Considerations for Group Testing: A Practical Approach for the Clinical Laboratory.

Abstract

Group testing, also known as pooled sample testing, was first proposed by Robert Dorfman in 1943. While sample pooling has been widely practiced in blood-banking, it is traditionally seen as anathema for clinical laboratories. However, the ongoing COVID-19 pandemic has re-ignited interest for group testing among clinical laboratories to mitigate supply shortages. We propose five criteria to assess the suitability of an analyte for pooled sample testing in general and outline a practical approach that a clinical laboratory may use to implement pooled testing for SARS-CoV-2 PCR testing.

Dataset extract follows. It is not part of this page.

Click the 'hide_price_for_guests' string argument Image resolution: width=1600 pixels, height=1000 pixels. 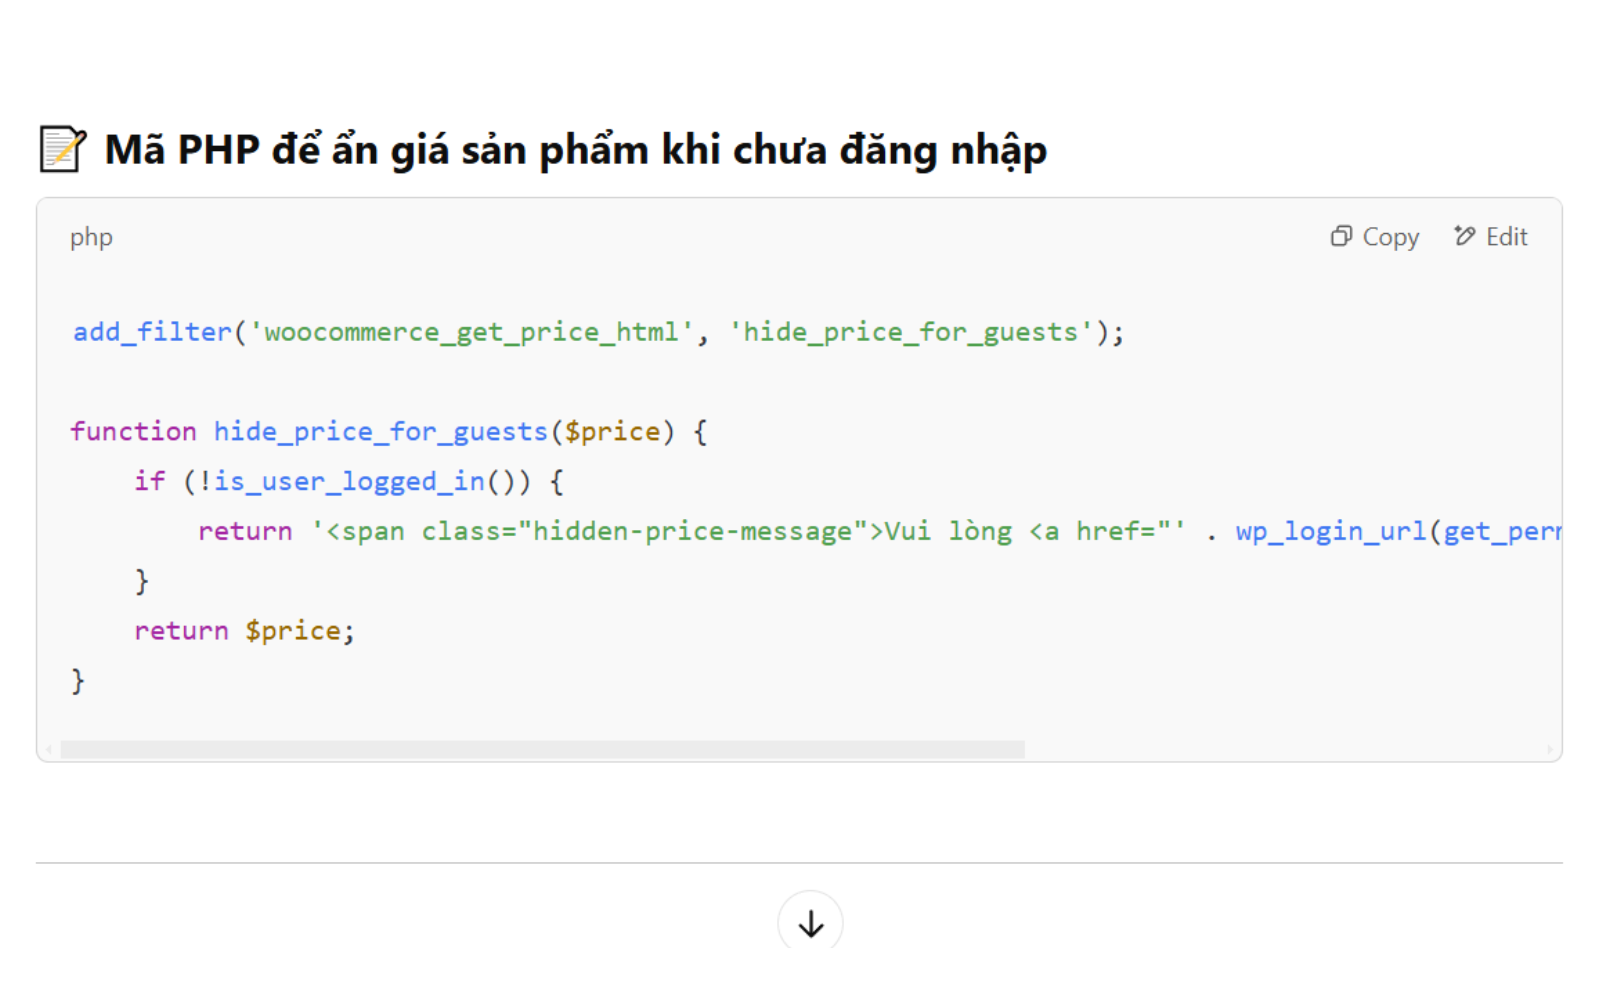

The five criteria we propose are: (1) the analyte concentrations in the diseased persons should be at least one order of magnitude (10 times) higher than in healthy persons; (2) sample dilution should not overly reduce clinical sensitivity; (3) the current prevalence must be sufficiently low for the number of samples pooled for the specific protocol; (4) there is no requirement for a fast turnaround time; and (5) there is an imperative need for resource rationing to maximise public health outcomes. The five key steps we suggest for a successful implementation are: (1) determination of when pooling takes place (pre-pre analytical, pre-analytical, analytical); (2) validation of the pooling protocol; (3) ensuring an adequate infrastructure and archival system; (4) configuration of the laboratory information system; and (5) staff training. While pool testing is not a panacea to overcome reagent shortage, it may allow broader access to testing but at the cost of reduction in sensitivity and increased turnaround time.